My rough understanding is raw lexing mode is ~stateless and we may choose to recreate the lexer, start lexing at any point etc. So having a stateful flag flip won't actually result in the same text being lexed the same way, because we may not run in the same sequence.

sammccall accepted this revision.Jan 31 2022, 6:47 AM
sammccall added inline comments.
clang/lib/Lex/Lexer.cpp
2387

OK, discussed offline:

  • if lexing the whole file in a loop (motivating case), this will DTRT
  • if lexing one token and thtrowing away the lexer, modifying LineComment is a no-op
  • if lexing some range, we're going to be stateful but with possibly-wrong initial state

As I understand, this fixes case 1, leaves 2 broken, and slightly changes the way in which 3 is broken, which seems OK.
Like you say, the right fix is to take the statefulness out of the language extension, which can happen after the branch.
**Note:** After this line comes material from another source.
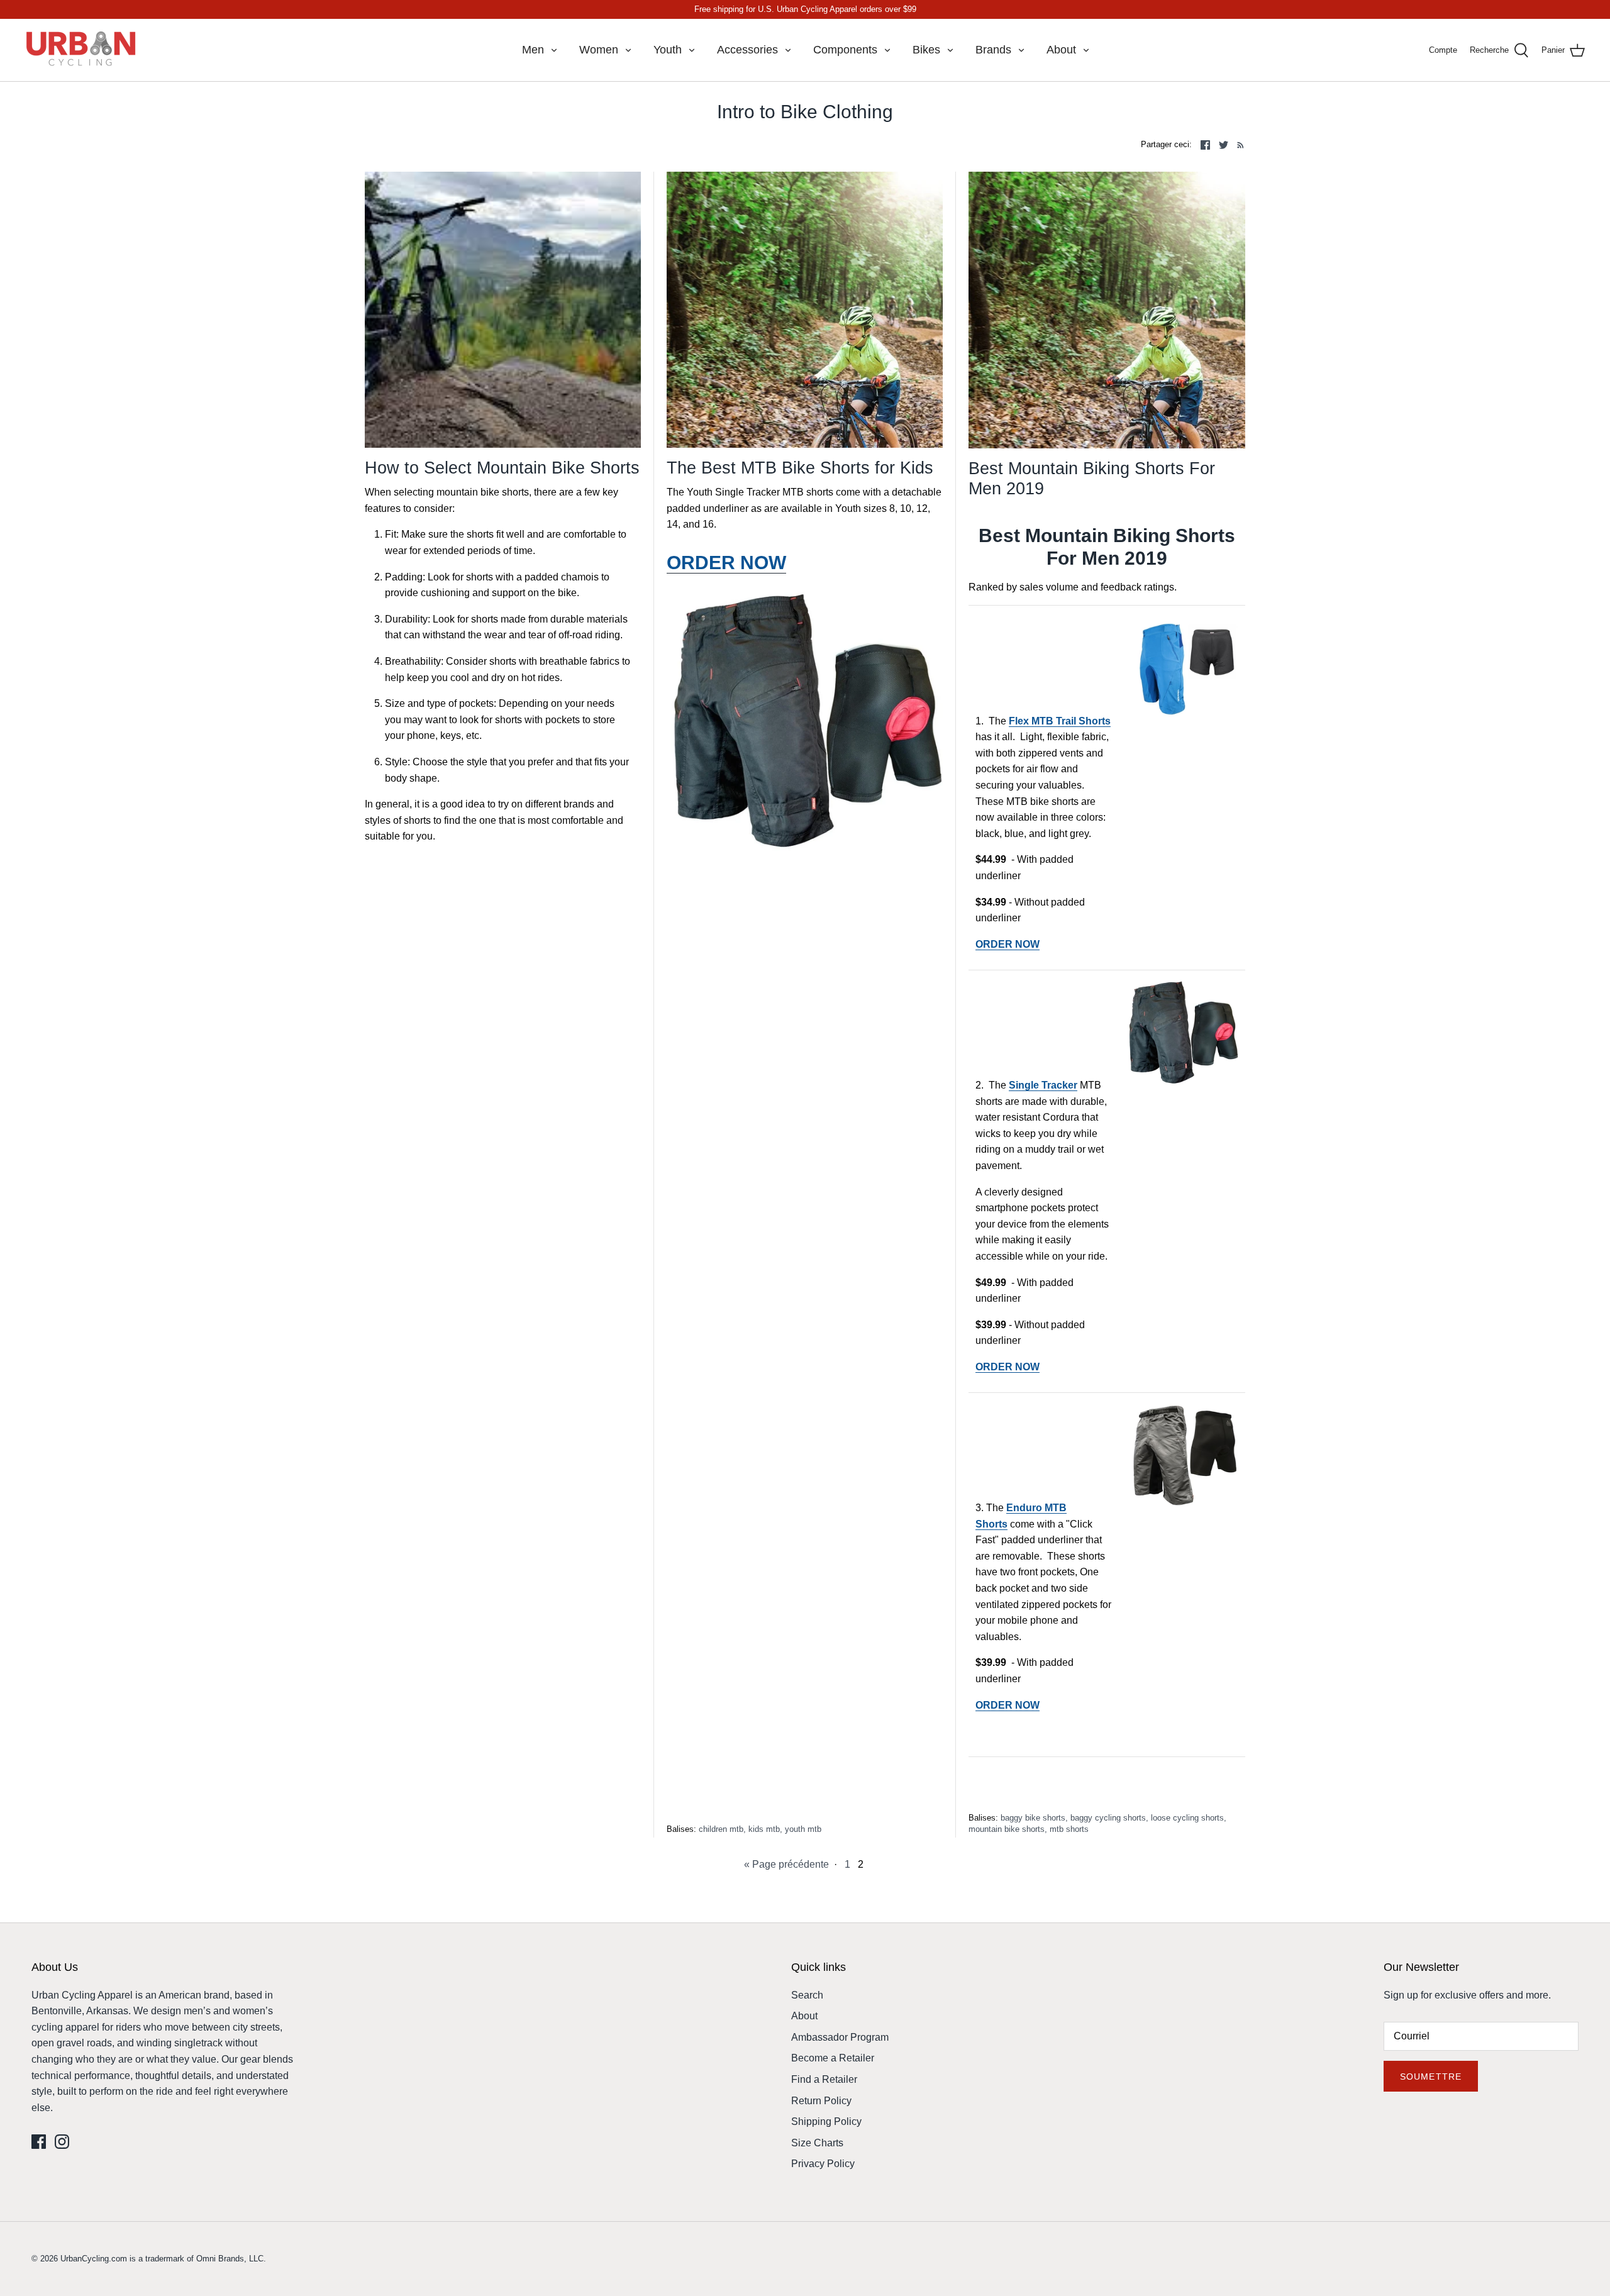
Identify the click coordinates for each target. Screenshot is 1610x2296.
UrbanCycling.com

This revision is now accepted and ready to land.Jan 31 2022, 6:47 AM
This revision was landed with ongoing or failed builds.Jan 31 2022, 7:15 AM
This revision was automatically updated to reflect the committed changes.
kadircet marked 2 inline comments as done.
probinson added inline comments.
clang/unittests/Lex/LexerTest.cpp
654

@kadircet @sammccall It turns out this while loop is zero-trip; the test assertions in the body are never executed. Replace it with assert(false); and the test doesn't crash.

That means ToksView is empty from the start. This is probably not what you wanted?

In other words, the test does not exercise the patch. This is pretty serious. It needs to be fixed or reverted.

kadircet added inline comments.Feb 7 2022, 4:15 AM
clang/unittests/Lex/LexerTest.cpp
654

thanks! the discrepancy was actually having tokens in one but not the other, hence tests were failing initially but after the fix the tests passed (by making both lexing modes return none) so it skipped my attention. sending out a fix now.